Cette analyse est tout à fait juste et va au-delà de la critique — bête et facile — conservatrice et réactionnaire consistant en dire que « la méchante curie romaine nous persécute parce qu’elle est de gauche ». Le véritable problème de fond, c’est le cléricalisme, et il ne faut pas avoir peur de le nommer. Dans la pensée pastorale du Pape François — en vérité très verticale et allant à l’encontre des voeux de Vatican II —, ce sont les clercs (et a fortiori les prélats) qui doivent mener l’Église à la baguette. D’eux et seulement d’eux dépendent la bonne marche de l’Église. Rien de plus faux. Malheureusement, cette conception tout sauf récente a fait des ravages parmi les fidèles les moins catéchisés. L’infaillibilité pontificale est ainsi souvent comprise en inerrance de la parole du Saint Père et l’obéissance filiale se mue en soumission servile et irraisonnée aux faits et gestes de la curie romaine — et plus encore du Pape. Il est donc communément admis que les laïcs ne peuvent jamais avoir raison face à des clercs (être consacré à Dieu empêche d’être con, c’est bien connu) qui prétendent, quant à eux, régenter l’ensemble de la vie de l’Église — travers très présent dans les dernières décennies du XIXe siècle que le Second Concile du Vatican s’était pourtant efforcé à corriger… et à raison ! Ainsi et désormais, un « groupe stable de fidèles » attaché à la liturgie pré-Conciliaire ne suffit plus pour célébrer une Messe en forme extraordinaire, seule exigence du précédent Motu Proprio de 2007. C’est à l’évêque qui, dans les idées du Pape François, tient plus du pater familias de la Rome antique ayant droit de vie ou de mort sur ses enfants que du pasteur qui paît les brebis du Seigneur, que revient cette décision. En somme, le nouveau souffle pastoral impulsé par Vatican II et l’encouragement vers une plus grande implication des laïcs dans la vie de l’Église, c’est bien, mais seulement si ça les arrange !

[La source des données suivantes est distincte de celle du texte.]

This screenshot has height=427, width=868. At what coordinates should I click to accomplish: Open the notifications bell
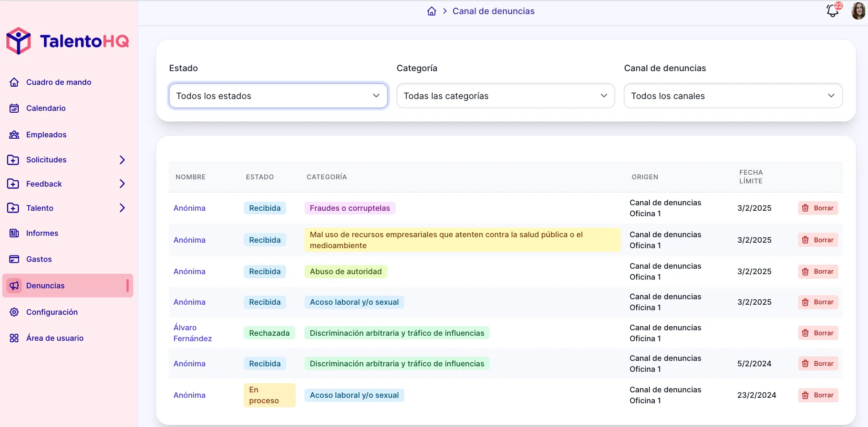pyautogui.click(x=833, y=10)
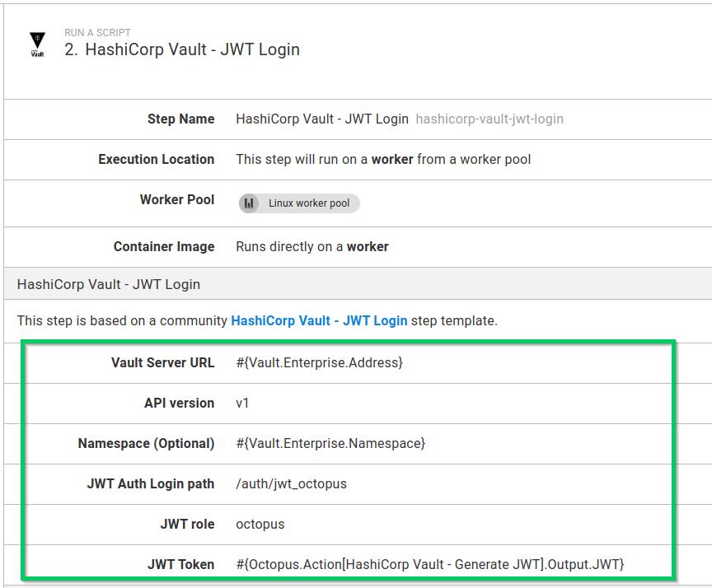Click the step number 2 heading
The image size is (712, 588).
73,49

Ce cléricalisme doublé de centralisme romain n’est pas sans rappeler un certain jacobinisme. Le Pape, suppléé de ses évêques, deviennent le centre de gravité de l’Église de Dieu, au mépris de la vie paroissiale ordinaire et rendue sourde aux souhaits du quidam des fidèles. Pourtant, le Souverain Pontife, n’est pas tout en haut de la Pyramide : il est au contraire, le premier des évêques, c’est-à-dire le serviteur des serviteurs.
D’ailleurs, et pendant très longtemps, le Pape était une figure lointaine : rares étaient les laïcs qui lisaient ses encycliques et le commun des mortels n’entendait parler du Souverain Pontife qu’à sa prise de fonctions et au moment de son décès. Le phénomène de « starisation » du Pape à partir des années 1970 et qui a littéralement explosé sous le pontificat de saint Jean-Paul II n’a évidemment rien arrangé. Cette tendance se traduit par l’émergence d’un cléricalisme jacobin et finit ainsi par déborder sur la manière de concevoir la liturgie : la même Messe, la même façon de célébrer le Sacrifice du Christ partout dans le monde, à chaque instant et en tout lieu.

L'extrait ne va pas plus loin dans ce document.